Ongoing Challenges and Next Steps
CloudLabs was a graceful and usable solution for courses in Spring quarter, but challenges lie ahead:
Adobe Creative Cloud. Licenses for this product don’t allow use in a third-party cloud environment, and remote desktop performance is unusable for many applications. Individual student licenses are very expensive. We continue to explore alternatives.
On-premises instruments and tools. Forty-four percent of our total on-campus lab seats are in locations where they are connected or adjacent to instrumentation, tools (such as 3D scanners and printers), equipment, or wet lab environments. We can’t replicate that in the cloud. For classes that depend on this adjacency, there are no immediate easy solutions, but we’ll be looking at the possibilities of remote instrument management for the future—and for potential use by online classes.

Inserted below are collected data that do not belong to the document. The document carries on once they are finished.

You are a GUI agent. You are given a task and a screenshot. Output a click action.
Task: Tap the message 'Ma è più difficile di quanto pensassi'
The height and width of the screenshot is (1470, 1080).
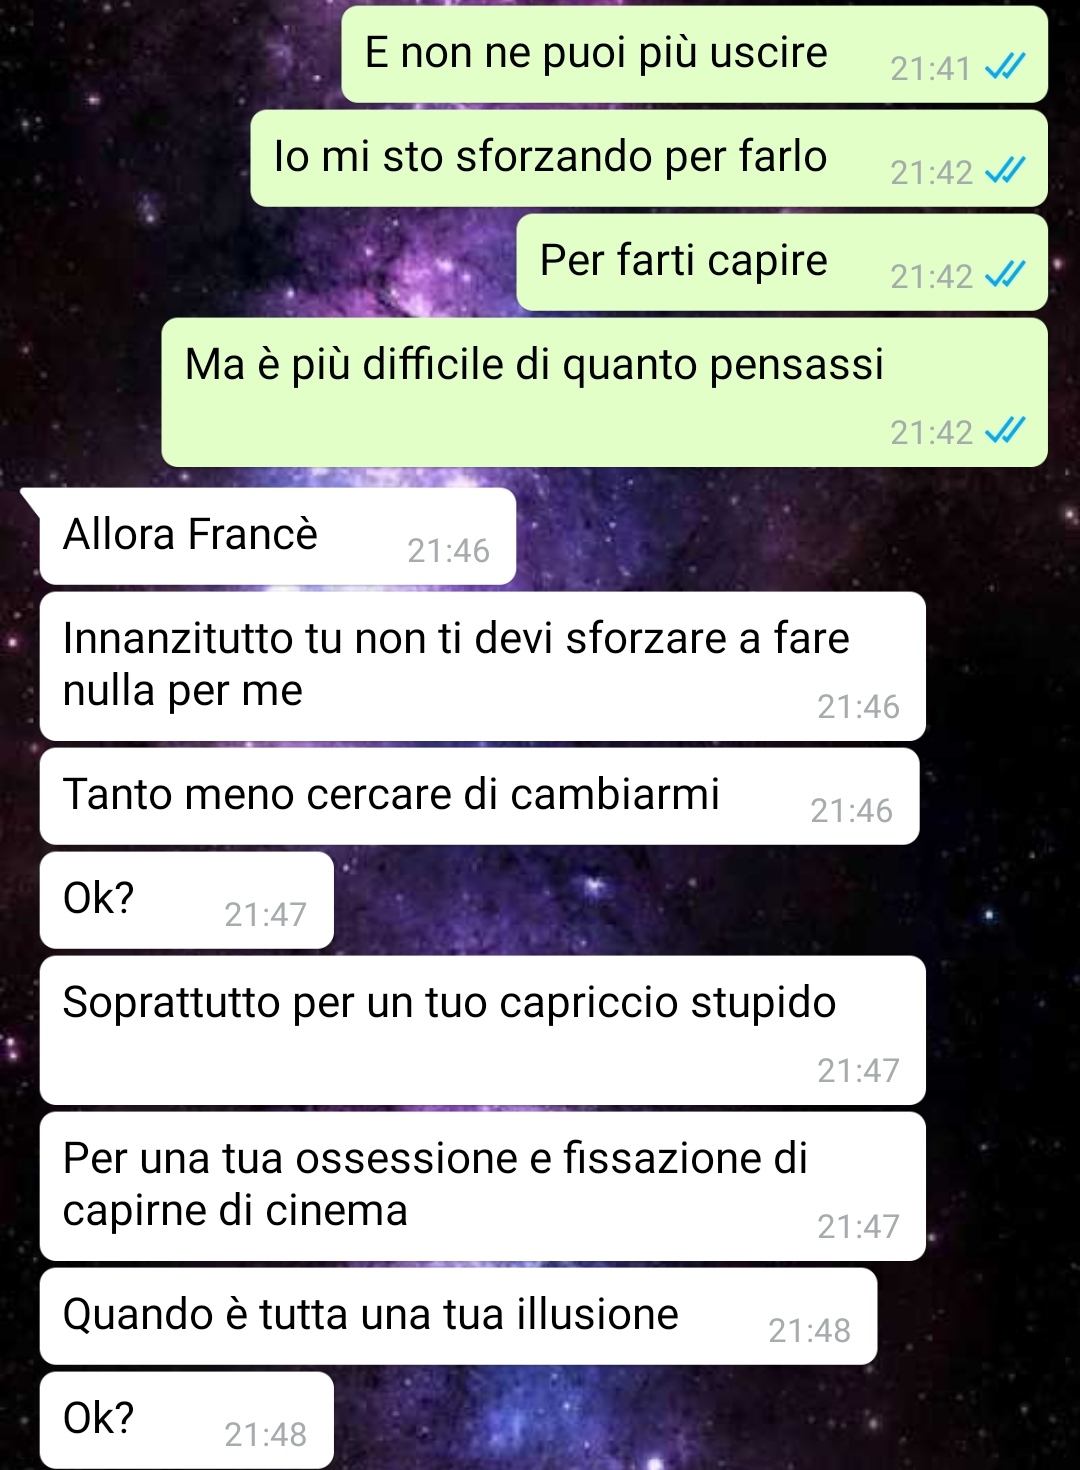click(604, 392)
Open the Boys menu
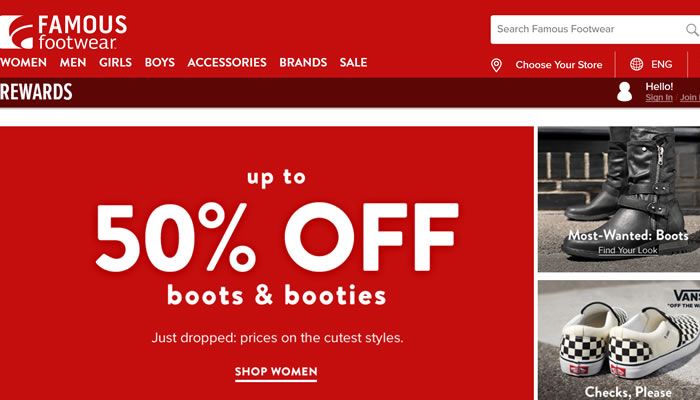The width and height of the screenshot is (700, 400). coord(159,62)
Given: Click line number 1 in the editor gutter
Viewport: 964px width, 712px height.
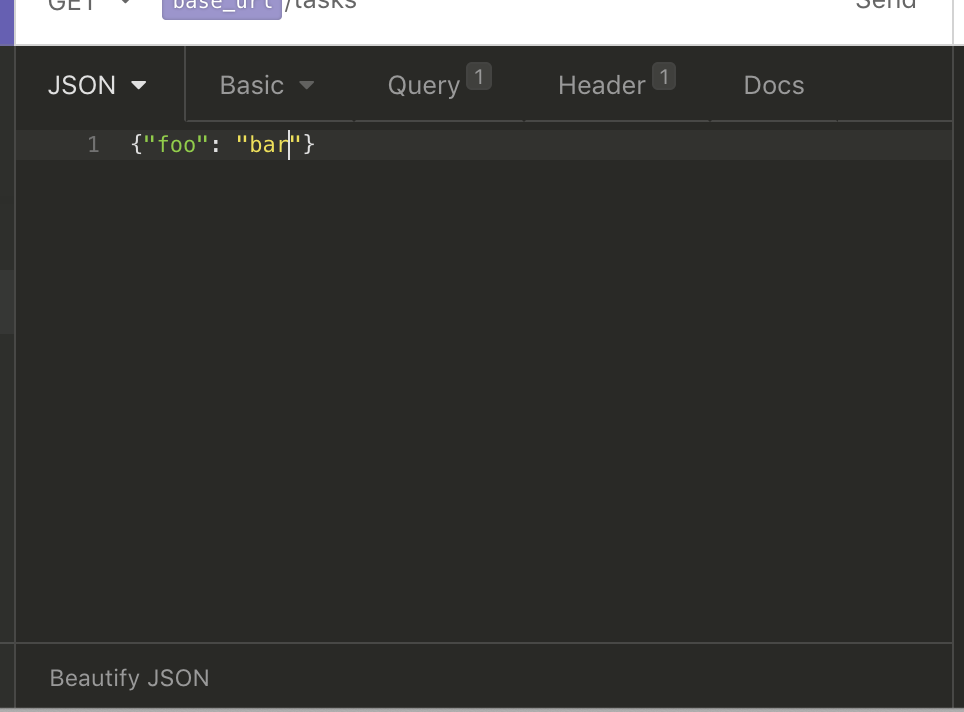Looking at the screenshot, I should point(93,144).
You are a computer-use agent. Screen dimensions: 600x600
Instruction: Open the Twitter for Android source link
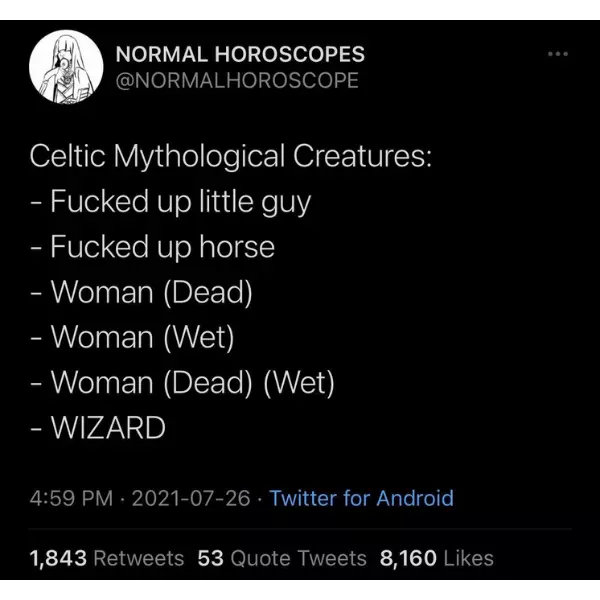[361, 498]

Replacing Horizon View. Our upgrades to the on-premises server save us money in the short term, but in the long term, we’d like to avoid refreshing that hardware a second time. We plan to move all apps to a cloud option before that hardware ages out. This will increase the recurring cost of CloudLabs, but we expect cost savings in terms of managing and refreshing on-campus hardware.
Flexibility—Beyond Campus Walls
A cloud-based environment means agility. We can spin up additional environments with relative ease. If we need more seats in a given environment, it’s no problem to expand. Fewer seats in Winter quarter than in Fall? No problem. The ability to scale as needed is something we couldn’t achieve with physical lab seats, where the count is always a compromise between peak need and available space and funding.
We expect to snap in on-premises lab allocations when they return to availability, too. CloudLabs provides one-stop shopping for a student to access the IT resources they need to complete coursework—a small but meaningful way to simplify the university experience in these sometimes confusing and overwhelming times. We hope the service will meet student needs during lockdown and beyond—reducing wait times for lab access and allowing students both near and far access to the same quality of instruction.